START Selected text

AT A STAGGERING 1 MILLION HECTARES, Spain has more land under vine than any other country in the world, but its parched land and resulting low yields mean that it is only the third-biggest producer globally. Currently in vogue, Spain’s ripe, approachable, fruity, good-value styles are popular with consumers, press and trade alike.
Geographically, Spain’s main feature is the meseta, a huge central plateau, 600-1000m high – in fact, 90% of Spain’s vineyards are at altitudes higher than those of any of France’s major wine regions. The Cantabrian Mountains (a western spur of the Pyrenees), protects much of the country from damp, frigid Atlantic systems. There are three broad climates: extreme continental in the centre, balmy Mediterranean in the south and east, and warm, temperate-maritime in the north and west.
Spain’s wine regions are easier to understand than France’s or Italy’s. The most-important category is Denominación de Origen (DO), covering two-thirds of the national vineyard area and comprising 60-odd DOs, or appellations (e.g. Navarra). Also important is Denominación de Origen Calificada (DOC), which includes the most prestigious appellations with a long pedigree (e.g. Rioja). Below this comes a significant volume of often-good Vino de la Tierra (IGP level), wine from a specified, but broad, area.
As noted, Spanish yields are naturally low as rain is scarce during the growing season and so a given patch of land cannot support very many vines or grape bunches. Since the scorching summer of 2003, irrigation has been semi-legalised (i.e. on a case-by-case basis) but most producers can’t afford to do it anyway, so aggregate cropping levels have stayed low. The flipside of these near-drought conditions is that disease pressure is minimal, so there is little need for spraying herbicides and fungicides in the vineyard.
In terms of winemaking, stainless steel and temperature-controlled fermentation tanks – formerly rare – are now standard, which has benefitted Spain’s white wines especially, nearly all of which are now fresh, clean and fruity, as opposed to brown, dull and sherried.
American oak, cheaper and more obviously flavoured than French, has traditionally been the preferred wood for barrel ageing. The French did however introduce its own barrique model of wine maturation to Rioja in the late 1800’s, from whence it spread to the rest of Spain. Tight-grained French oak has been gaining traction since the 1990s.
Crianza, meaning ‘upbringing’, is a general Spanish wine term referring to the maturation of wine in a combination of barrel and bottle. Oak-aged wines are indicated on the label either by the unregulated terms ‘Roble’, ‘Madurado’ or ‘Semi-Crianza’ (meaning the wine has spent a few months in barrel); or else the locally-defined, legally-controlled ‘Crianza’, ‘Reserva’ and ‘Gran Reserva’ terms. The last one theoretically represents the pinnacle of production, but has been losing influence as critics and consumers show a preference for deeply-coloured, fruit-driven, young wines over brick-red, complex, aged examples.

END Selected text

» Your goal: According to the text on Spanish wine, where does Spain rank among the world's wine producers?

START Study material

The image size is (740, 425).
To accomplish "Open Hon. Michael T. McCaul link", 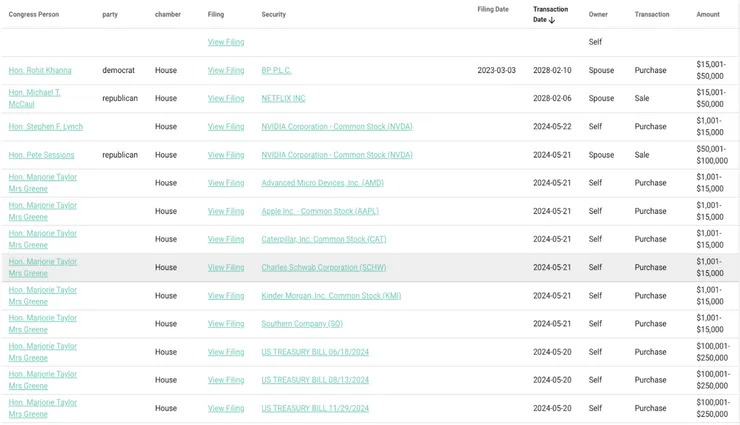I will click(35, 98).
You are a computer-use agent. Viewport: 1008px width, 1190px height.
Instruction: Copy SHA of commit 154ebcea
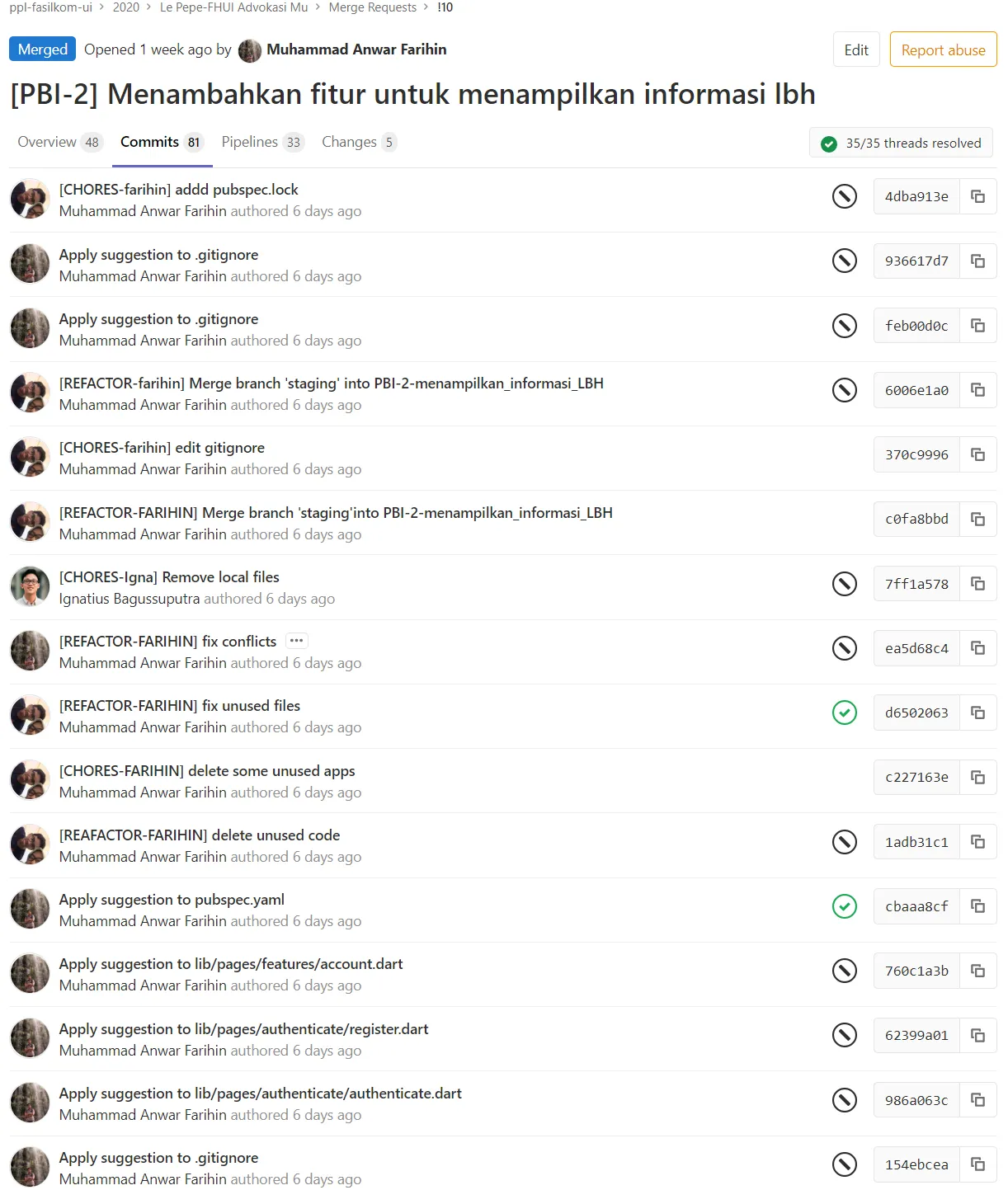pyautogui.click(x=978, y=1164)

END Study material

» Exercise solution: It is the third-biggest producer globally.